Yogyakarta (ANTARA News) - Sejumlah wisatawan mancanegara mengatakan kagum terhadap upacara tradisional grebeg syawal yang diselenggarakan oleh keraton Kasultanan Ngayogyakarta Hadiningrat.
"Saya terkesan dengan prosesi upacara grebeg, terutama keunikan prajurit yang mengawal gunungan tersebut," kata wisatawan asal Austria, Florian, di Yogyakarta.
Menurut Florian keunikan prajurit pengawal gunungan grebeg terletak pada seragam yang digunakan. "Tidak tahu kenapa saya menyukainya, tetapi menurut saya prajurit-prajurit tersebut tampak berwibawa sekaligus bersahaja," katanya.
Ia mengatakan meskipun cuaca Yogyakarta saat upacara grebeg berlangsung sangat terik, dirinya tetap mengikuti prosesi tersebut dari awal hingga akhir.
"Menurut saya masyarakat Yogyakarta dan Indonesia sangat beruntung karena warisan budaya semacam upacara grebeg masih terpelihara dan rutin digelar setiap tahun," katanya.
Sementara itu wisatawan asal Belanda Gabi yang juga menyaksikan upacara grebeg syawal tersebut mengatakan dirinya tertarik terhadap upacara tersebut karena filosofinya yang mendalam.

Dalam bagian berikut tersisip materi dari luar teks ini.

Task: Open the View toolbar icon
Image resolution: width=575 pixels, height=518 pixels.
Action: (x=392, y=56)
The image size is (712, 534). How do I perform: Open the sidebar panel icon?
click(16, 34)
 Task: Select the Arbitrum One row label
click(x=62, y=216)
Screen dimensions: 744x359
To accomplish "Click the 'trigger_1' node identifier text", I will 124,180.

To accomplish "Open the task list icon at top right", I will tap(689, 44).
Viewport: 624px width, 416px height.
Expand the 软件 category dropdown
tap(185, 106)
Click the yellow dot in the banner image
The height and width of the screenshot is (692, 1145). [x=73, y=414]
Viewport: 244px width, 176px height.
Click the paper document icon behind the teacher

"Saya banyak membaca buku tentang sejarah Keraton Ngayogyakarta, salah satu yang menarik perhatian saya adalah upacara grebeg karena filosofinya yang mendalam yaitu keteladanan seorang raja yang rela memberikan hadiah kepada rakyatnya," katanya.
Daya tarik lain menurut Gabi adalah meskipun pada upacara tersebut Sri Sultan Hamengku Buwono X tidak terlibat secara langsung, tetapi warga Yogyakarta tetap mengikuti `grebeg` dengan antusias. "Ini membuktikan bahwa rakyat Yogyakarta memiliki kesetiaan yang besar terhadap rajanya," katanya.
Grebeg adalah tradisi Keraton Ngayogyakarta Hadiningrat sebagai wujud hajad dalem atau sedekah Sultan kepada rakyatnya yang disimbolisasikan dengan gunungan berisi sayuran, di antaranya kacang panjang, cabai, dan sebagainya.
Ritual grebeg diadakan tiga kali dalam satu tahun, yaitu saat peringatan Maulid Nabi Muhammad SAW, memasuki bulan Syawal, serta pada hari raya Idul Adha.